Una rilettura molto personale

Recensione a SenzaParole di Andrea Adriatico, liberamente ispirato a Samuel Beckett.

Senza Parole

Carlo Masi

Andrea Adriatico, regista e fondatore di Teatri di Vita, propone una personalissima rilettura di Atti senza parole. I testi di Beckett divengono fonte d’ispirazione e di stile per uno spettacolo mimico e sonoro che fonda le sue radici sulla scoperta di un’interessante associazione intima con l’essenza dei due brani. L’operazione risulta piuttosto rischiosa perché la suggestione visiva che si viene a creare è alquanto distante da quella che è l’idea originaria dell’autore. L’atmosfera indefinita e straniante, che caratterizza la drammaturgia mimica di Beckett, viene sostituita da una dinamica che affronta un argomento piuttosto comune e concreto nella vita attuale, ossia l’attrazione tra due persone e il rapporto di potere che si viene a creare e che può spezzarsi prematuramente. Un uomo (Carlo Masi) si muove al comando di un fischio in uno spazio diviso in sei quadrati di luce, occupati da pile di piatti e, successivamente, da materassi. A controllare il fischio è una donna (Rossella Dassu) che pian piano attira a sé l’uomo, guidandolo, da uno spazio all’altro, in un lento e ritmato spogliarsi. Pur tentando di restare il più possibile universale, astraendosi dalla specificità di una situazione con due protagonisti e una vera e propria storia, Adriatico circoscrive il meccanismo di stimolo e repressione della volontà – contenuto nel primo atto mimico di Beckett – ad una tematica come quella della sessualità, che difficilmente riesce ad uscire dalla sua stessa scatola o permettere allo spettatore di scavare ed immaginare altri orizzonti possibili.

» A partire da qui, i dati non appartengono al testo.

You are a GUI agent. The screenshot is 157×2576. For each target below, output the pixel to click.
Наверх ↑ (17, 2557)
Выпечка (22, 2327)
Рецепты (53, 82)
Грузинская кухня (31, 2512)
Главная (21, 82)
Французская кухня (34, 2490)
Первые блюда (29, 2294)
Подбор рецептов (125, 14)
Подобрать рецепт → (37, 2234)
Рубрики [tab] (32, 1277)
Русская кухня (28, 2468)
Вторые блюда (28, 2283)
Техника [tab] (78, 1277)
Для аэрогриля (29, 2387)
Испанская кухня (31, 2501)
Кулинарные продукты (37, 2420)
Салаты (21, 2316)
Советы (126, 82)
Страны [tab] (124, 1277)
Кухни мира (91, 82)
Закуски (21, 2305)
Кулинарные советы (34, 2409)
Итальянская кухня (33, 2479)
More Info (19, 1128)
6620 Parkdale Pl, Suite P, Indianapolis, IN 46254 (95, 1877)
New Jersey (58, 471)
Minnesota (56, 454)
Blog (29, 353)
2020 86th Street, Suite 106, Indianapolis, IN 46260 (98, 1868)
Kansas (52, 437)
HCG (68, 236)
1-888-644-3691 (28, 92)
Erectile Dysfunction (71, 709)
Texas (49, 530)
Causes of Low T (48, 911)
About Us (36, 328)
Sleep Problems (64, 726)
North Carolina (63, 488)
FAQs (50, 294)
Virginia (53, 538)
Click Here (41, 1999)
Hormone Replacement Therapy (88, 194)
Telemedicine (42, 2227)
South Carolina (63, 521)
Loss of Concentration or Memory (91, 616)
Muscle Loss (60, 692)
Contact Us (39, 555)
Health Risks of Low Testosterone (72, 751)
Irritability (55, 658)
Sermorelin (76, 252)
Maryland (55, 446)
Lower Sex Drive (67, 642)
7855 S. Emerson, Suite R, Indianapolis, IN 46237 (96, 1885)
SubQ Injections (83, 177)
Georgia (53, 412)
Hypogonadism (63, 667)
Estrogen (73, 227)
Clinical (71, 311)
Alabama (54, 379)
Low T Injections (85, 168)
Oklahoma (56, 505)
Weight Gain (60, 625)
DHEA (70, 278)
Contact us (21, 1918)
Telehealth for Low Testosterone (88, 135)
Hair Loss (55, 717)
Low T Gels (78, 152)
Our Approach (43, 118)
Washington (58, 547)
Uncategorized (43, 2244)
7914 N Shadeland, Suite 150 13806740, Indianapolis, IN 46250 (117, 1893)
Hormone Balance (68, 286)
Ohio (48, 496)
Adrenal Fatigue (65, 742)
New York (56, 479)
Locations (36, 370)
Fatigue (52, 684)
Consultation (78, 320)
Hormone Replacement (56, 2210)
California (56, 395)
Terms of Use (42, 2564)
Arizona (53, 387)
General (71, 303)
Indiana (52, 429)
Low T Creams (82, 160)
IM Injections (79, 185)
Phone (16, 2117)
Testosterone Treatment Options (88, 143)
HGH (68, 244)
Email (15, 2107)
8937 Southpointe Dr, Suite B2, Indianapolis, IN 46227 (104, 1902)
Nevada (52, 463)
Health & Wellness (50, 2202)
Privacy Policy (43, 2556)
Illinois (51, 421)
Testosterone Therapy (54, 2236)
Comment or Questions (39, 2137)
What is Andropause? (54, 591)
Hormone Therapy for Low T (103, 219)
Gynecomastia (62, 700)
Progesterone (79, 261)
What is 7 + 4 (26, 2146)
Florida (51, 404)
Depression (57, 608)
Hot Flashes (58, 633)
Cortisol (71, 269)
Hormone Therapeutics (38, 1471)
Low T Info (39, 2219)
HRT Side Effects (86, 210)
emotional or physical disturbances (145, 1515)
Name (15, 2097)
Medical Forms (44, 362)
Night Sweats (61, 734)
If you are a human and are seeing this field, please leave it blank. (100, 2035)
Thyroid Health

L’associare il crudele gioco sulla volontà ad un rapporto concentrato e delimitato all’attrazione è un processo che cattura comunque efficacemente, facendone esplodere la carica e le potenzialità in un ripetitivo e a volte lento procedere goccia a goccia. L’alternarsi di luce e buio che delimita gli spazi sembra sottolineare ulteriormente la cura dei movimenti e dei dettagli. La ripetitività dei momenti che fa crescere l’intensità dell’azione è accompagnata da un’interessante scelta di musiche, che vengono poi utilizzate in un particolare epilogo: una suggestiva videoinstallazione di Roberta Bononi che riprende testi e scene dello spettacolo per fermare in un’unica immagine l’essenza del lavoro del regista.